3. Plaintiffs' Remaining Claims

Most of Plaintiffs' remaining claims in this action are sufficiently different from the New York Litigation that the underlying issues are not substantially similar within the meaning of McWane. In addition to their claims regarding the Citibank Swap and the Omnicare Transaction, Plaintiffs allege, among other things, that: (1) Schron failed to keep accurate books and records for SMV and SWC or intentionally manipulated the books and records to give improper preferences to CAM-Elm and others; (2) the improper bookkeeping prevented the MICH and SEEVA Entities from receiving proper distributions; (3) Schron has failed to provide and distribute audited financial statements for SMV and SWC; and (4) Schron improperly refuses to recognize the MICH and SEEVA Entities as members of SMV and SWC and wrongfully has withheld distributions from the MICH and SEEVA Entities since April 2011. The substance of these claims and the issues related to Schron's management of SMV and SWC do not appear to be in dispute in the New York Litigation.

The distributions allegedly owed to the MICH and SEEVA Entities are being held in escrow. As of the oral argument on the pending motion to stay or dismiss, the total amount withheld from the MICH and SEEVA Entities was approximately $3.5 million. Tr. 17-18.

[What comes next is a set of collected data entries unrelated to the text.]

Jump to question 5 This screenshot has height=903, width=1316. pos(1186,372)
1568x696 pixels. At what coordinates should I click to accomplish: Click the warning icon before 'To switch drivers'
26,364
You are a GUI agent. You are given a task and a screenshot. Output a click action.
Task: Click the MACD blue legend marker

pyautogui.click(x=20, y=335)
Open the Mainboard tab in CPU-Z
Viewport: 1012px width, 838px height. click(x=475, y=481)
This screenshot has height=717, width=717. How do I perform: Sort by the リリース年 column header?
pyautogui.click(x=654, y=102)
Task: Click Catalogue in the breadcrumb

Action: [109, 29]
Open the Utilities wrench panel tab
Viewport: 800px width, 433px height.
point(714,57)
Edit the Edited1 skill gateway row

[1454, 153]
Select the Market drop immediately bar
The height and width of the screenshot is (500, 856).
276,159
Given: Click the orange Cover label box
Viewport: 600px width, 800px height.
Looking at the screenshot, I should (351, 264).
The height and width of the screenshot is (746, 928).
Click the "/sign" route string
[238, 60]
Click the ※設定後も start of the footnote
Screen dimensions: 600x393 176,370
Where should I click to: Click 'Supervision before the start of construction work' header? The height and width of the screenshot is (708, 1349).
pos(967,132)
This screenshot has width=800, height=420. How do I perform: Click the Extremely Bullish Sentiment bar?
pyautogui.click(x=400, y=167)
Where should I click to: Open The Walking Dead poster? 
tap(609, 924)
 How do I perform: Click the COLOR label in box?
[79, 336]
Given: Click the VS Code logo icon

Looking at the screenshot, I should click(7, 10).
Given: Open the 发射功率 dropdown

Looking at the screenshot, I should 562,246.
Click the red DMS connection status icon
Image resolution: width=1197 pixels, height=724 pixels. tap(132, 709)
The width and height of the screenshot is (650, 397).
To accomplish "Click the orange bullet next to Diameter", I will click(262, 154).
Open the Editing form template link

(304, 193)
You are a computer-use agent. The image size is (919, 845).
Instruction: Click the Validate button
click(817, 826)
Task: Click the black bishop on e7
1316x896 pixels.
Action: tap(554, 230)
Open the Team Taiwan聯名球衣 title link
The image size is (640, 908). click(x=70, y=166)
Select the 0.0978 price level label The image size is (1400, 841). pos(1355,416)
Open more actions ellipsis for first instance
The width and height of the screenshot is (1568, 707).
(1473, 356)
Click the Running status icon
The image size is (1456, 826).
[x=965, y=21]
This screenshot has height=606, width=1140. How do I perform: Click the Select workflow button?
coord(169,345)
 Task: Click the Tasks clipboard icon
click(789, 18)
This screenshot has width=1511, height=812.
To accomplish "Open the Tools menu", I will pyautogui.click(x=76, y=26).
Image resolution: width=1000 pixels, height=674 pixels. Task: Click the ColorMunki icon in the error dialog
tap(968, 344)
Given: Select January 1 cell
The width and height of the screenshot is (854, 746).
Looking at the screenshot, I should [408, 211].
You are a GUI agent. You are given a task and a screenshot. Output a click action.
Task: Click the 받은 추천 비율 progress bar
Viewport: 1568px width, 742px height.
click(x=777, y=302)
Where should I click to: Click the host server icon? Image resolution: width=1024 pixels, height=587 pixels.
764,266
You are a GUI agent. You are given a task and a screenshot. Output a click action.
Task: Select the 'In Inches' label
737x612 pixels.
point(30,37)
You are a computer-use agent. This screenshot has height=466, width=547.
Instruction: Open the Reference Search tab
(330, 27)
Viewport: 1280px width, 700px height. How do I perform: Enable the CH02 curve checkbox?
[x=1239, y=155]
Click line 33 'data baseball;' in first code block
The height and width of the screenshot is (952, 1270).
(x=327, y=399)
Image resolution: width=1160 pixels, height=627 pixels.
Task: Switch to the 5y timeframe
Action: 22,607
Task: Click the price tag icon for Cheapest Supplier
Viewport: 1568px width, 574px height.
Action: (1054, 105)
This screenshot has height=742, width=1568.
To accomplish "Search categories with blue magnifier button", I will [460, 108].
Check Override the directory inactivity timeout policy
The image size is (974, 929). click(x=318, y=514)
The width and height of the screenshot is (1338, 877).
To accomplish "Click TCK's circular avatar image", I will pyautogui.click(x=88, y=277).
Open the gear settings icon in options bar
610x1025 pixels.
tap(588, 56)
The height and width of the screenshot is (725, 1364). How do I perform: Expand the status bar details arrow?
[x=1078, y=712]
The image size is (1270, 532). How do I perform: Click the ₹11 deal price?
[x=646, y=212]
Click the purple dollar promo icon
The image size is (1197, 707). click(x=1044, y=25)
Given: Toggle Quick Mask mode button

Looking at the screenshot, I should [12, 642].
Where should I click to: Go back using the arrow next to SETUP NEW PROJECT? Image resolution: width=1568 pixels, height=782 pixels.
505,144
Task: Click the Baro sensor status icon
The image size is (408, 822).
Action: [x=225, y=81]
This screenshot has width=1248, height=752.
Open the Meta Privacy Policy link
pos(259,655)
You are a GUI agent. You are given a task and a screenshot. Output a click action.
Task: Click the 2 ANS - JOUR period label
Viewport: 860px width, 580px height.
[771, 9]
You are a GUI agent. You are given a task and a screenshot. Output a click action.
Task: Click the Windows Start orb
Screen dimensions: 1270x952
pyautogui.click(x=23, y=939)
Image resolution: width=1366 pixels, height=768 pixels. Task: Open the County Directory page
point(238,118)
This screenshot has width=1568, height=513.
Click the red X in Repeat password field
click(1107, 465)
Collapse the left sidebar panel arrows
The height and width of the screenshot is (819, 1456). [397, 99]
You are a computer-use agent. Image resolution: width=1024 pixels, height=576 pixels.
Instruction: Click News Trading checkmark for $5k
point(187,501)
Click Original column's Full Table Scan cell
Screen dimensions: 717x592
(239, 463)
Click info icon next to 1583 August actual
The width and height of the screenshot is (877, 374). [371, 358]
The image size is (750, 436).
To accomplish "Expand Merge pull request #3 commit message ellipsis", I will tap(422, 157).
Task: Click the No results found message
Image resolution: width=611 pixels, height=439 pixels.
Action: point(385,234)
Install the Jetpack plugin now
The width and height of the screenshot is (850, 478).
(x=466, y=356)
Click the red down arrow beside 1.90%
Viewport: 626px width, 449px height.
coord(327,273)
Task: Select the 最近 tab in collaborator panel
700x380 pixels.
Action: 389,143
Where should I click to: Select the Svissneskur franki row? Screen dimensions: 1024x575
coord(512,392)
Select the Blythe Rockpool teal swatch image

Resolution of the remaining claims in this action does depend, however, on the MICH and SEEVA Entities status as members of SMV and SWC. Therefore, Defendants assert that, because Plaintiffs' claims in Delaware are premised on their status as minority members of SMV and SWC, Plaintiffs will have no standing to pursue those claims if the New York court rescinds their minority interests. As a result, Defendants argue that the possibility of rescission in the New York Litigation provides a further ground for staying these claims under McWane.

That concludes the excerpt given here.